DeepCoder-14B challenges leading LLMs in coding at a fraction of the cost
And the entire stack and artifacts are open source for your to run, modify, and adapt to your use cases.
DeepCoder-14B, a new coding model developed by Together AI and Agentica, matches the capabilities of proprietary models at a fraction of the size.
According to the findings published by the team, DeepCoder-14B performs impressively on coding benchmarks such as LiveCodeBench (LCB), Codeforces, and HumanEval+.
"Our model demonstrates strong performance across all coding benchmarks… comparable to the performance of o3-mini (low) and o1," the researchers write in a blog post that describes the model.

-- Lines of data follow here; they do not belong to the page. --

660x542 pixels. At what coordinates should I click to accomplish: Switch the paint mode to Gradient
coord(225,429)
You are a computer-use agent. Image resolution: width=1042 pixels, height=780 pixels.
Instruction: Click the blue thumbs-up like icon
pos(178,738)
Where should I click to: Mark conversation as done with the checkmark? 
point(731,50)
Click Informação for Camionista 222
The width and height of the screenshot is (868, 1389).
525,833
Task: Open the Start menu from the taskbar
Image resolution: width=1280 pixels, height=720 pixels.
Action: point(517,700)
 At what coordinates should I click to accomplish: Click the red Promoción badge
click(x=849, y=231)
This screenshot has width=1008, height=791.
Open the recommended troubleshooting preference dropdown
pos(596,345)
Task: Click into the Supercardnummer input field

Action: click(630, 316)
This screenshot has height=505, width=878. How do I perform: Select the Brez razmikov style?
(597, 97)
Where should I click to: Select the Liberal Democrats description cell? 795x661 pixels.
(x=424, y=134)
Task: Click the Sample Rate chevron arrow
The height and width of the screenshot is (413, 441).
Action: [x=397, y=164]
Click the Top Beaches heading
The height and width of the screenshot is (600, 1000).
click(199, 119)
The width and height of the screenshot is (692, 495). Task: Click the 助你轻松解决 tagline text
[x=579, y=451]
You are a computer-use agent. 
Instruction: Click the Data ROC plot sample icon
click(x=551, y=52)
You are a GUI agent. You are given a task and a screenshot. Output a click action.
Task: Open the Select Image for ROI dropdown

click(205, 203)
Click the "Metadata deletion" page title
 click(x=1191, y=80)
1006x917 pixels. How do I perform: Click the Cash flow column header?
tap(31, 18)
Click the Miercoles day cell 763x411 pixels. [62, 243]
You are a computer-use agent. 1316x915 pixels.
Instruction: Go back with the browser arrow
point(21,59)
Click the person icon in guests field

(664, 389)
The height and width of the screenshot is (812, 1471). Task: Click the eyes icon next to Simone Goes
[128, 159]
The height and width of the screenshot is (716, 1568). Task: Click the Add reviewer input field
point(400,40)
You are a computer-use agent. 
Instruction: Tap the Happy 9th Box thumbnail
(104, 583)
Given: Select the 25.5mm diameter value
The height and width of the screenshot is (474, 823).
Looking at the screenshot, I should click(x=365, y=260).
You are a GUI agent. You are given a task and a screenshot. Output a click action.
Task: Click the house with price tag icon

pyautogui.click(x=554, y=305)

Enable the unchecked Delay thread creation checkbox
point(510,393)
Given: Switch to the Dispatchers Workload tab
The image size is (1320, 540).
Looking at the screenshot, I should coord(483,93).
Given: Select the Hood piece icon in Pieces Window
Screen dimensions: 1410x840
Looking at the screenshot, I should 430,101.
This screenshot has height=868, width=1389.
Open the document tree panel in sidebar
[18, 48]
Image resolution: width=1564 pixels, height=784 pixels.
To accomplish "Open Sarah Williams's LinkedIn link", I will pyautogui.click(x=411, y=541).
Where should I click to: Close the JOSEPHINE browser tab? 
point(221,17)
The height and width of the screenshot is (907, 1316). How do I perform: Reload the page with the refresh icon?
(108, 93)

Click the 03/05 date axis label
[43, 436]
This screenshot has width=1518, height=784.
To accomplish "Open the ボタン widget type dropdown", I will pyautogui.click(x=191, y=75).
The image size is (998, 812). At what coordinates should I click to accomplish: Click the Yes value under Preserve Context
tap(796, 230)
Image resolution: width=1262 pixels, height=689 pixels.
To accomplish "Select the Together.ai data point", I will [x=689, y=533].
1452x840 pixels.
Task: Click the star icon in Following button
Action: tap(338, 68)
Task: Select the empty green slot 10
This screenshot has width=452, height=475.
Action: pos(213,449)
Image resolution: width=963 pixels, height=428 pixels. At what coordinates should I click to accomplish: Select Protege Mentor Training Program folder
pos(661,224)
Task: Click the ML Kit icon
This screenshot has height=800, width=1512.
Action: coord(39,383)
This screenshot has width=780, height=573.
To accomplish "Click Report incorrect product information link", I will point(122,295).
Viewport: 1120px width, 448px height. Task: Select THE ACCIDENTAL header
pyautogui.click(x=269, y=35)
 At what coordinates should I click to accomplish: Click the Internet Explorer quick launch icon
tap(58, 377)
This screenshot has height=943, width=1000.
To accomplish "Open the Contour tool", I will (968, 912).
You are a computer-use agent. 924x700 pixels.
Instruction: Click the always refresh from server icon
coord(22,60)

The model also shows good transferability across tasks. For example, despite being trained primarily on coding tasks, the model shows improved mathematical reasoning on the AIME 2024 benchmark in comparison to the base model, DeepSeek-R1-Distill-Qwen-14B.
One of the interesting aspects of the project is the challenges the researchers solved while training the model using reinforcement learning (RL).
First, they created a dataset with 24,000 high-quality problems using a specialized pipeline that gathers examples from different datasets and filters them for validity, complexity, and duplication.
They also designed an innovative reward function for the RL training. The function provides a positive signal if the generated code provides a positive outcome and passes all sampled unit tests for the problem within a specific time limit. This prevents the model from reward hacking and other tricks that will score high on the test set but will not perform well on real-world tasks.
They used Group Relative Policy Optimization (GRPO), the RL algorithm also used in DeepSeek-R1, and made some modifications to it that allowed the model to continue improving for longer training runs. They named the algorithm GRPO+.
Another interesting aspect of DeepCoder-14B is how the team scaled the model’s context window, starting with short reasoning sequences and gradually increasing the length. A complementary filtering method, dubbed “overlong filtering,” allows the model to generate longer reasoning chains (CoT) when handling especially difficult problems.
With these techniques, they gradually scaled the context window of DeepCoder-14B from a 16K to a 32K context window. But interestingly, the final model was able to also solve problems that required up to 64K tokens.
The team also developed verl-pipeline, an optimized extension of the open-source verl library for reinforcement learning from human feedback (RLHF), that solves the sampling bottleneck of RL training.
verl-pipeline uses a technique called “One-Off Pipelining,” which rearranges the response sampling and model updates in a way that optimizes GPU usage without allowing variable sample sizes to block different steps of the RL training.
Compared to the baseline implementation, one-off pipelining speeds can boost the RL speed by up to 2X. Thanks to this optimization, DeepCoder-14B was trained in 2.5 weeks on 32 H100s.
The researchers have made all the artifacts for training and running DeepCoder-14B available on GitHub and Hugging Face under a permissive license.